Jalur kedua adalah jalur Abdurrahman bin ’A`idz yang diriwayatkan oleh Ishaq bin Ibrahim bin Al ’Ala`, Amr bin Al Harits menceritakan kepada kami, dari Abdullah bin Salim, dari Az-Zubaidi, Fudhail bin Fadhalah menceritakan kepadaku, dia mengembalikannya kepada Ibnu ’A`idz, dia mengembalikannya kepada Jubair bin Nufair.

Jalur kedua ini punya penguat yaitu riwayat Ibrahim bin Abdul Hamid Al Himshi yang berkata, Abdullah bin Salim menceritakan kepada kami, selanjutnya sama dengan isnad Amr bin Harits di atas.

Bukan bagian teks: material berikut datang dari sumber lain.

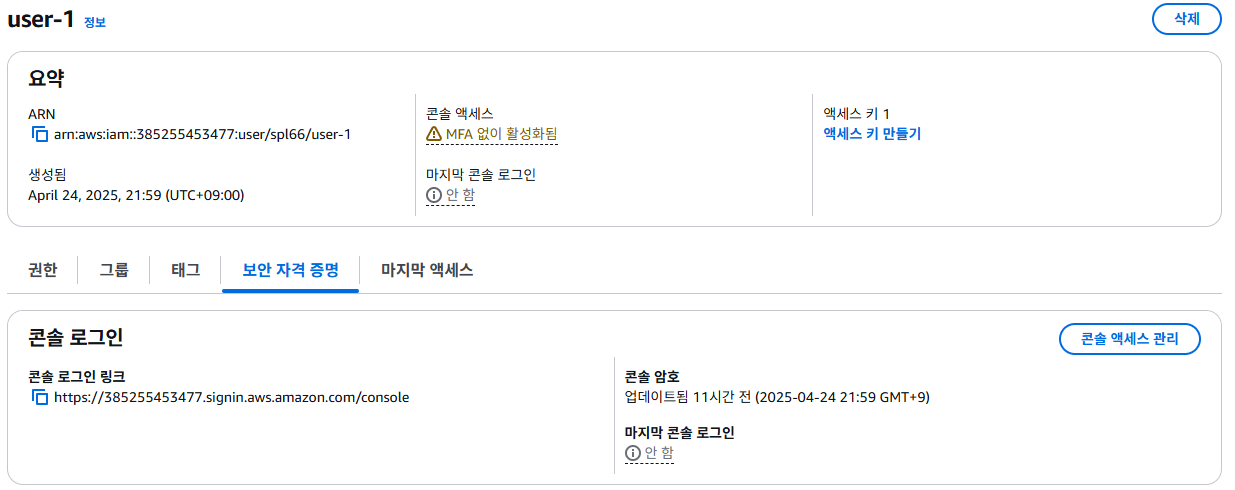This screenshot has height=490, width=1235.
Task: Copy the console sign-in link icon
Action: pos(40,397)
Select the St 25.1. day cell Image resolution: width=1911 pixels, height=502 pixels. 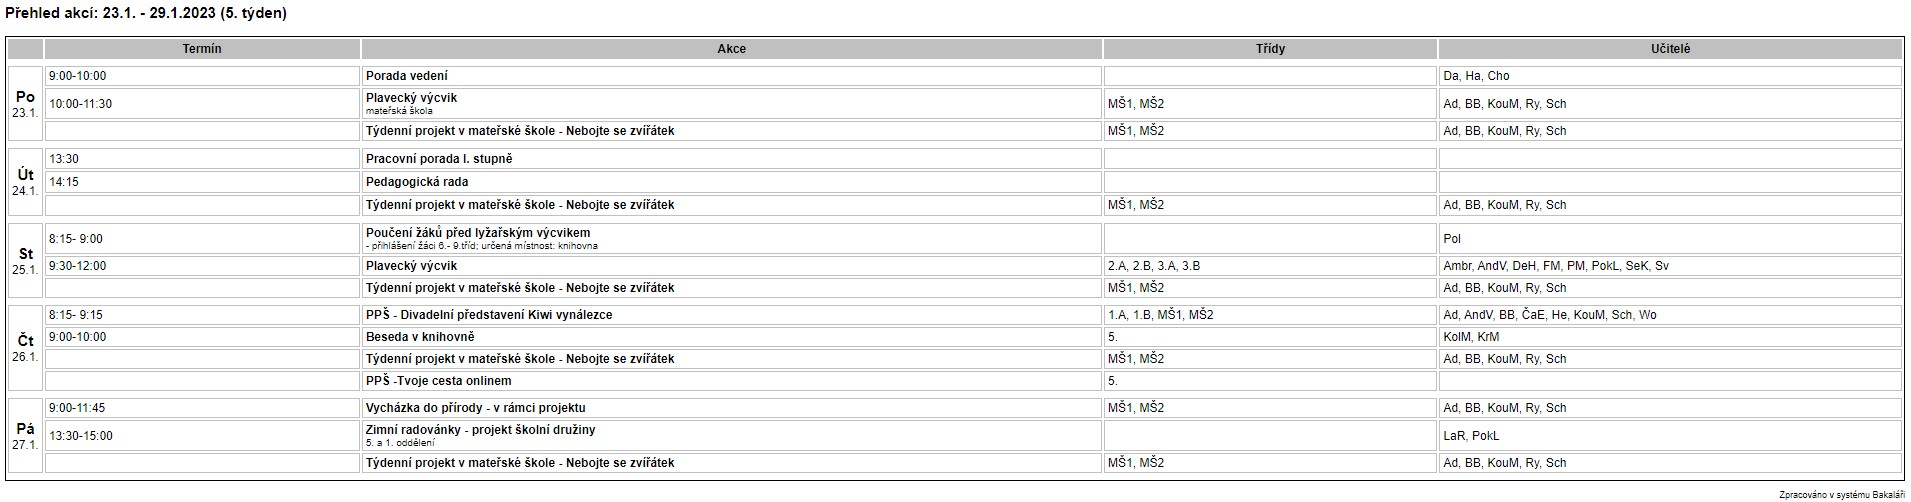point(26,261)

Akan tetapi riwayat Ibrahim bin Abdul Hamid bin Ibrahim ini sama sekali tidak berguna dan ini akan jelas bila kita baca biografinya dalam kitab Al-Jarh wa At-Ta’dil karya Ibnu Abi Hatim juz 6 hal. 8 berikut ini:

Abdul Hamid bin Ibrahim Al-Hadhrami Al-Himshi Abu Taqi meriwayatkan dari Abdullah bin Salim, murid Muhammad bin Al-Walid Az-Zubaidi. Yang meriwayatkan darinya adalah Muhammad bin Auf. Abdurrahman berkata, Aku bertanya kepada Muhammad bin Auf Al Himshi tentangnya maka dia menjawab, ”Dia adalah seorang syekh (orang tua) yang buta tidak hafal, kami pernah menulis dari tulisannya yang ada pada Ishaq bin Zibriq yang merupakan riwayat Ibnu Salim lalu kami bawakan kepadanya dan mendiktenya. Dia tidak hafal isnad tapi hafal beberapa matan maka dia ceritakan kepada kami. Kami meriwayatkan darinya hanya lantaran keinginan memperbanyak riwayat hadits.”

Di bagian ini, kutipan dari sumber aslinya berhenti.